> Task statement: In the passage about the Foglers' negligence claim against Steve, list each negligence element on which the author calls the case weak, together with the reason the passage gives for each.

> Text provided:
= Beginning of Section =

The Foglers had to prove Steve had a duty to Sam Fogler and that Steve breached his duty. We know Steve didn’t breach a duty by killing Sam, because the boss killed Sam. The Fogler’s theory of breach of duty was that Steve had a duty to stop talking when the boss threatened to kill Sam and by continuing to talk, Steve negligently caused Sam’s death. As far as I understand the law, Steve had no such duty and, thus, didn’t breach such duty.
The bad crowd committed several crimes against Steve and Sam. Kidnaping. Criminal Threats. Probably more. But those are enough for our purposes, I say in a blatant attempt to limit the amount of research I have to do. No one has a duty to submit to a crime.
If criminals running a protection racket threaten to bomb a store unless the owner pays them money, the owner has no duty to pay the criminals money. If the owner refuses to pay and the criminals bomb the store killing one of the store’s employees, the owner is not liable to the employee’s family for wrongful death.
The owner had no duty to submit to the criminals’ extortion demands. And, because he had no duty to submit, he did not negligently cause the employee’s death by breaching a duty. One can’t breach a duty one didn’t have in the first place. Indeed, most jurisdictions would call the owner a hero for standing up to the extortionists, not a tortfeasor who caused a wrongful death.
The owner’s refusal to pay protection may have resulted in the employee’s death, but it didn’t cause the employee’s death. The only people who caused the employee’s death were the criminals who committed the superseding, intervening act of intentionally bombing the store. They’re the only ones who should be sued for wrongful death.
In the same way, Steve had no duty to submit to the gang’s threats. So there’s no breach of a duty in his acts. Moreover, Steve’s refusal to submit didn’t cause Sam’s death. The boss, a superceding and intervening cause, caused Sam’s death by intentionally shooting him. The Folgers’ case is weak, on three of the four elements for negligence. Steve didn’t breach any duty to Sam by his actions. Steve’s actions didn’t cause Sam’s death. And any monetary damages Sam’s great-grandnephews may have suffered are, as I said earlier, speculative.
Personally, I can’t imagine why any lawyer agreed to take the case in the first place. I especially can’t see why Matt Murdock agreed to take the case. The world now knows that Matt is Daredevil. Matt was just disbarred in New York for, among other things, agreeing to represent a man who wanted to sue Daredevil despite the massive conflict of interests that’s inherent in suing yourself. I can’t imagine why Matt would set himself up for another potential conflict of interests complaint – not to mention a legal malpractice – by agreeing to sue one of his best friends. That’s hardly, as the Code of Professional Responsibility put it, avoiding the appearance of impropriety.

= End of Section =

(Stored data)
= Beginning of Section =

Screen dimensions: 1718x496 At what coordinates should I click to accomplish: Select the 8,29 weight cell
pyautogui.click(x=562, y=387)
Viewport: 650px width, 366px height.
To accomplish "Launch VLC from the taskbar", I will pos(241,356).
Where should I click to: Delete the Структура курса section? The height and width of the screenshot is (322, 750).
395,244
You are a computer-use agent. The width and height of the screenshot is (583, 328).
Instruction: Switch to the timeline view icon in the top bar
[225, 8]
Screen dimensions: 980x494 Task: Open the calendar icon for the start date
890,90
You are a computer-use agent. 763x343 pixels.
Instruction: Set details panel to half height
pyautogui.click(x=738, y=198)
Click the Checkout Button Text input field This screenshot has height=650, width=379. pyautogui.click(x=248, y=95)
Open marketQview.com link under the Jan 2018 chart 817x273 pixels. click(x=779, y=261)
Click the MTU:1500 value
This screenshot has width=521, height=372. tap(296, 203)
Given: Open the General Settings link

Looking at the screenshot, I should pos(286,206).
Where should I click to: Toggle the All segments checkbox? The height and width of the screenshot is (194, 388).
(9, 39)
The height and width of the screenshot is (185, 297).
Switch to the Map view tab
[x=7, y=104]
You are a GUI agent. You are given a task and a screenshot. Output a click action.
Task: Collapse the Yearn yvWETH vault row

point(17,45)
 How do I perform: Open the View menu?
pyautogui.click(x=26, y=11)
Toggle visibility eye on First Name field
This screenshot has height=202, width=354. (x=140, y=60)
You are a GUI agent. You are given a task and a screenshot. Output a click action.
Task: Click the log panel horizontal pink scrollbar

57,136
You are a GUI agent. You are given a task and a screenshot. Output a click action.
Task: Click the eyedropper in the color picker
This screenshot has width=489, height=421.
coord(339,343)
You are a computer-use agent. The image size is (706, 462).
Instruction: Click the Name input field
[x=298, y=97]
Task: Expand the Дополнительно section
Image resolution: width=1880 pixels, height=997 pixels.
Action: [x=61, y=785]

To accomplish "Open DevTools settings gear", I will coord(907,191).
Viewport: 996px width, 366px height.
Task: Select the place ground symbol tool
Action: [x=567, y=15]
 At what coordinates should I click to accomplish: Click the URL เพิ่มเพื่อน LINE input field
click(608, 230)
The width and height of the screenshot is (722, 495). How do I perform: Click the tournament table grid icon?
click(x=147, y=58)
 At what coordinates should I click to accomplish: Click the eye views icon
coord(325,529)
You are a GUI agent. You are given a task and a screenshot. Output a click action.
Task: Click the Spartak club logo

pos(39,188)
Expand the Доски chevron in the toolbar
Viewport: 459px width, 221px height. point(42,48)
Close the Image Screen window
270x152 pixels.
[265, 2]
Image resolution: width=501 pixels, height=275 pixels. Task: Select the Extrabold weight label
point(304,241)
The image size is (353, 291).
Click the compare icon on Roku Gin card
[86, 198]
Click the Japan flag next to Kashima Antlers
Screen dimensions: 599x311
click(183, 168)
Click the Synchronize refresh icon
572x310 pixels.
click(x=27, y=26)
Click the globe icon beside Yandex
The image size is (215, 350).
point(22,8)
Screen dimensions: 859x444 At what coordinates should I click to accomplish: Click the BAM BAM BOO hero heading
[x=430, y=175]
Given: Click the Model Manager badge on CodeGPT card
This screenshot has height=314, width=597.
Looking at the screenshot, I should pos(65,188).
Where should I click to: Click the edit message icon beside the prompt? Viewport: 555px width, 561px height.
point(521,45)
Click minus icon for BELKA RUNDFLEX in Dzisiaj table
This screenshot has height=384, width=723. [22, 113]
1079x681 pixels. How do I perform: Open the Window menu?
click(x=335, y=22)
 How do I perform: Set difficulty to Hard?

= End of Section =

> Answer box:
- Breach of duty: Steve had no duty to submit to the gang's threats, so he did not breach any duty to Sam by his actions.
- Causation: Steve's refusal to submit did not cause Sam's death. The boss caused it by intentionally shooting him, acting as a superseding and intervening cause.
- Damages: any monetary damages that Sam's great-grandnephews may have suffered are speculative.